# Diamond Company Analytics Challenge

**Time:** 35 minutes

**Scenario:** You are the new data analyst at a prestigious diamond company. The CEO has called an urgent meeting and needs answers to critical business questions about the inventory.

**Your Mission:** Analyze the diamond inventory data and provide insights to guide strategic decisions.

In [1]:
import polars as pl

# Load the diamonds dataset
print("Loading diamonds dataset...")
df = pl.read_csv('https://raw.githubusercontent.com/pycaret/pycaret/master/datasets/diamond.csv')
print("Dataset loaded successfully!")

Loading diamonds dataset...
Dataset loaded successfully!


## Section 1: Initial Inventory Assessment (5 minutes)

The CEO walks in: "Before we dive into specifics, I need to understand what we're working with. Give me the basics about our inventory database."

### Question 1: "How extensive is our inventory database?"

The CEO needs to know the scale of data you're analyzing.

In [8]:
# Your code here:
q1 = df.height
print("\nQ1: Total diamonds in inventory =", q1)


Q1: Total diamonds in inventory = 6000


### Question 2: "What information do we track about each diamond?"

List all the characteristics we record.

In [9]:
# Your code here:
q2 = df.columns
print("\nQ2: Columns tracked about each diamond =")
print(q2)


Q2: Columns tracked about each diamond =
['Carat Weight', 'Cut', 'Color', 'Clarity', 'Polish', 'Symmetry', 'Report', 'Price']
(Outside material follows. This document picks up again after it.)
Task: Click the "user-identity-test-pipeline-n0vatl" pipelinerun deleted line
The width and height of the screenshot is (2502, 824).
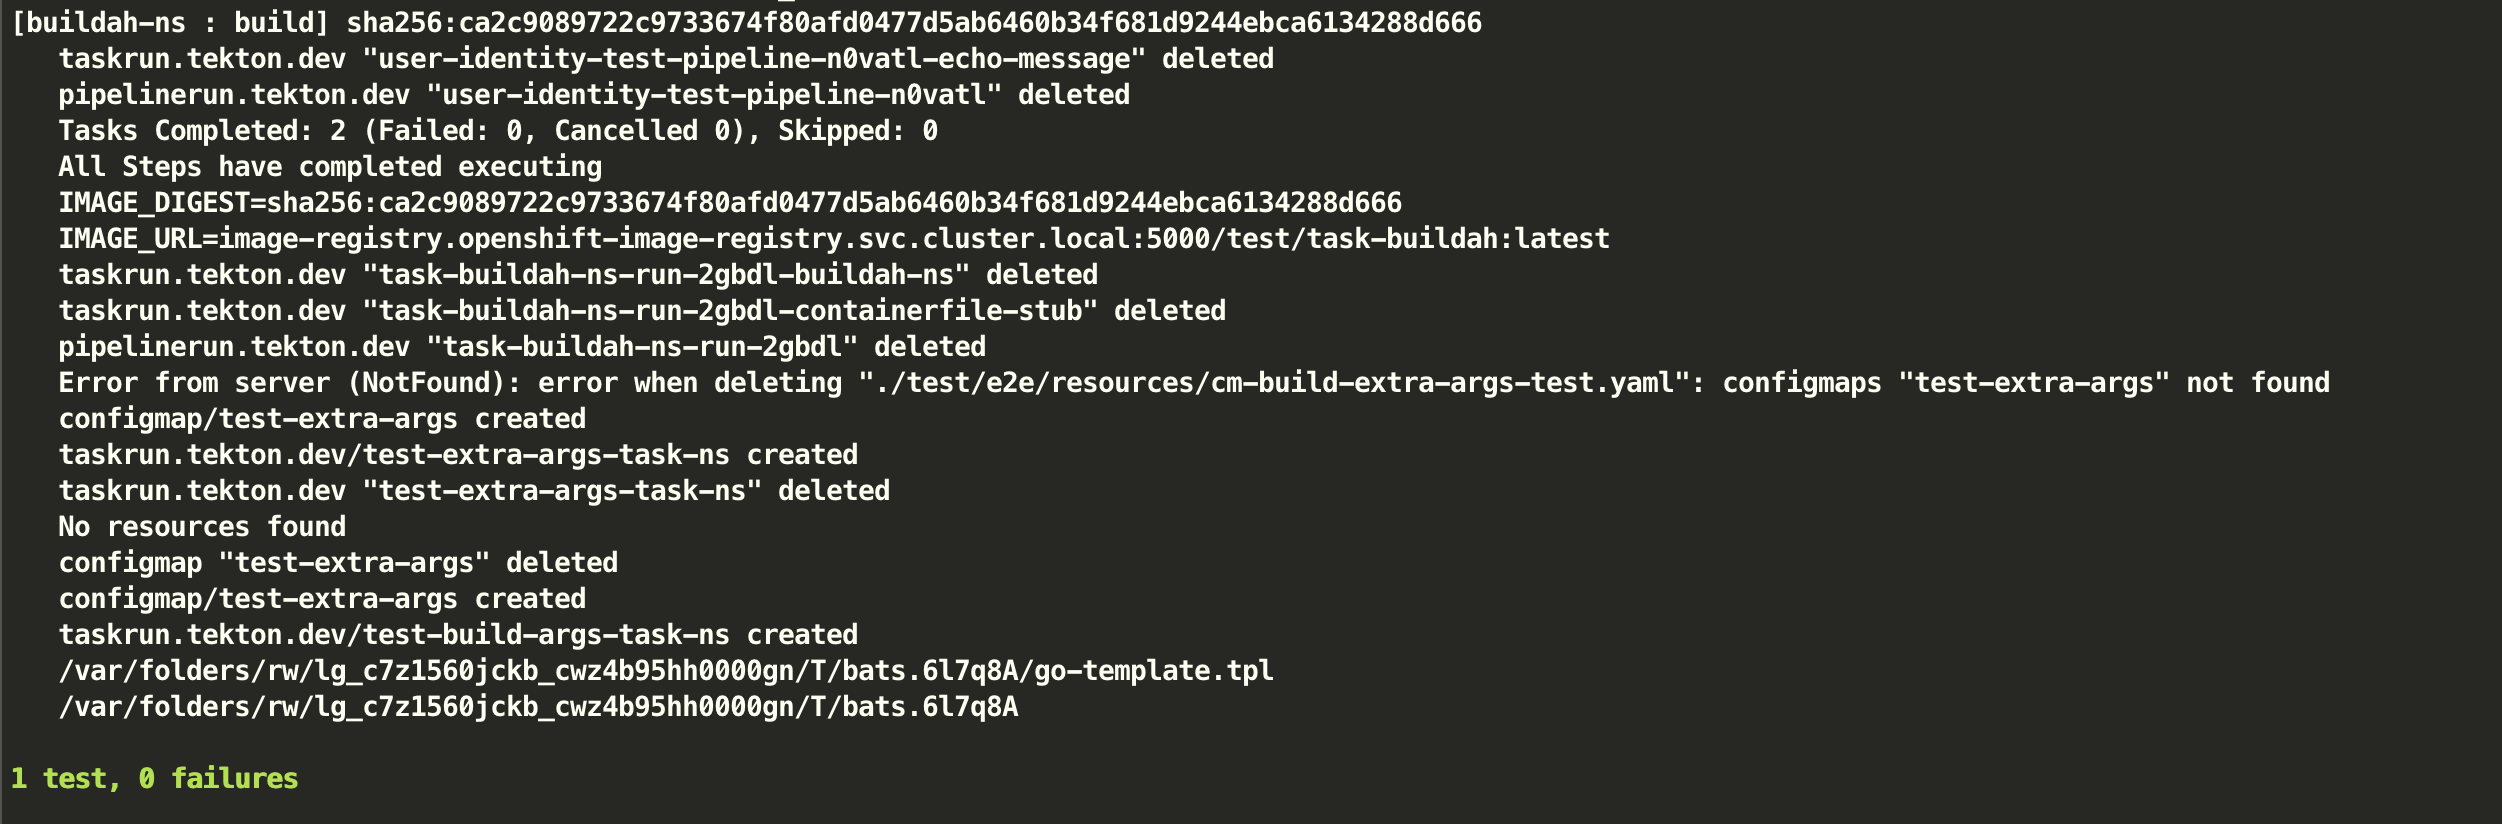Action: point(593,95)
### Question 3: "When I look at one line in this database, what am I looking at?"

Explain in business terms:

In [10]:

print("Answer: Each row represents one individual diamond with all its characteristics (carat, cut, color, clarity, dimensions, price, etc.)")


Q3: When I look at one line in this database, what am I looking at?
Answer: Each row represents one individual diamond with all its characteristics (carat, cut, color, clarity, dimensions, price, etc.)


## Section 2: Strategic Business Questions (20 minutes)

The CEO continues: "Now let's get to the important questions. Our board meeting is tomorrow and I need concrete numbers."

### Question 4: "We're considering expanding our storage facilities. How many total carats do we have in inventory? I need to know if our vaults can handle the weight."

Think about what measurement would help answer this.

In [12]:
q4 = df.select(pl.sum("Carat Weight").alias("total_carats"))
print("\nQ4: How many total carats do we have in inventory?")
print(q4)


Q4: How many total carats do we have in inventory?
shape: (1, 1)
┌──────────────┐
│ total_carats │
│ ---          │
│ f64          │
╞══════════════╡
│ 8007.12      │
└──────────────┘


### Question 5: "Our new marketing campaign claims we have 'the widest variety of cuts in the industry.' Can you verify this?"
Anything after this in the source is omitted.